(Data to process):
· · ·
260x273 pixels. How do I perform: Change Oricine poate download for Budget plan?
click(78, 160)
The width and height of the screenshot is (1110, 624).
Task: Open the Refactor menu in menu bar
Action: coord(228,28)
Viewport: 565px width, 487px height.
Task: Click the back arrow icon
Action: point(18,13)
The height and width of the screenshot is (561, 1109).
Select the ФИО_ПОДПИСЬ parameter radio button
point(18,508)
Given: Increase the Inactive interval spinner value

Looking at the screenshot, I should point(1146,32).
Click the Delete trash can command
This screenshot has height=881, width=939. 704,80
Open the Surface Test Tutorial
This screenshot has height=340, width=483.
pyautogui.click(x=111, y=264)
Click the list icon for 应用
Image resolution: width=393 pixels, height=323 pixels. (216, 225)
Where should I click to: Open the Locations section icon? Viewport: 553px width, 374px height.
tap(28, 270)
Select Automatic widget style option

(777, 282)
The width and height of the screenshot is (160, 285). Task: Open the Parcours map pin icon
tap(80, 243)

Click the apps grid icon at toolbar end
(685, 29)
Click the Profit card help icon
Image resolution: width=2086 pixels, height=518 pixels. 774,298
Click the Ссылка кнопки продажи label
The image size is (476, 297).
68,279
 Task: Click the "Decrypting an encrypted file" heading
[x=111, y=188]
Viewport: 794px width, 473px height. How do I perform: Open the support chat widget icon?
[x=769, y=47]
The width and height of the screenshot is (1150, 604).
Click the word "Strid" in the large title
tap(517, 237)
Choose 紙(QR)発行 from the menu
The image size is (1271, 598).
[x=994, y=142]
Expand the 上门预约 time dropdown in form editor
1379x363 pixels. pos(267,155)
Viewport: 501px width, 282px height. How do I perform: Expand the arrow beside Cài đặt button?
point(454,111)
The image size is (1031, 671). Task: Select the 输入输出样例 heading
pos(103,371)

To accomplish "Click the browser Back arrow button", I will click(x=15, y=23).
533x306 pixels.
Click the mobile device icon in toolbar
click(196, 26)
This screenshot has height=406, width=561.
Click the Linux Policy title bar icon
· · ·
(Aim of the task): With every line intact, print the records above again.

(Solution to the problem):
260x273 pixels. How do I perform: Change Oricine poate download for Budget plan?
click(78, 160)
The width and height of the screenshot is (1110, 624).
Task: Open the Refactor menu in menu bar
Action: coord(228,28)
Viewport: 565px width, 487px height.
Task: Click the back arrow icon
Action: point(18,13)
The height and width of the screenshot is (561, 1109).
Select the ФИО_ПОДПИСЬ parameter radio button
point(18,508)
Given: Increase the Inactive interval spinner value

Looking at the screenshot, I should point(1146,32).
Click the Delete trash can command
This screenshot has height=881, width=939. 704,80
Open the Surface Test Tutorial
This screenshot has height=340, width=483.
pyautogui.click(x=111, y=264)
Click the list icon for 应用
Image resolution: width=393 pixels, height=323 pixels. (216, 225)
Where should I click to: Open the Locations section icon? Viewport: 553px width, 374px height.
tap(28, 270)
Select Automatic widget style option

(777, 282)
The width and height of the screenshot is (160, 285). Task: Open the Parcours map pin icon
tap(80, 243)

Click the apps grid icon at toolbar end
(685, 29)
Click the Profit card help icon
Image resolution: width=2086 pixels, height=518 pixels. 774,298
Click the Ссылка кнопки продажи label
The image size is (476, 297).
68,279
 Task: Click the "Decrypting an encrypted file" heading
[x=111, y=188]
Viewport: 794px width, 473px height. How do I perform: Open the support chat widget icon?
[x=769, y=47]
The width and height of the screenshot is (1150, 604).
Click the word "Strid" in the large title
tap(517, 237)
Choose 紙(QR)発行 from the menu
The image size is (1271, 598).
[x=994, y=142]
Expand the 上门预约 time dropdown in form editor
1379x363 pixels. pos(267,155)
Viewport: 501px width, 282px height. How do I perform: Expand the arrow beside Cài đặt button?
point(454,111)
The image size is (1031, 671). Task: Select the 输入输出样例 heading
pos(103,371)

To accomplish "Click the browser Back arrow button", I will click(x=15, y=23).
533x306 pixels.
Click the mobile device icon in toolbar
click(196, 26)
This screenshot has height=406, width=561.
Click the Linux Policy title bar icon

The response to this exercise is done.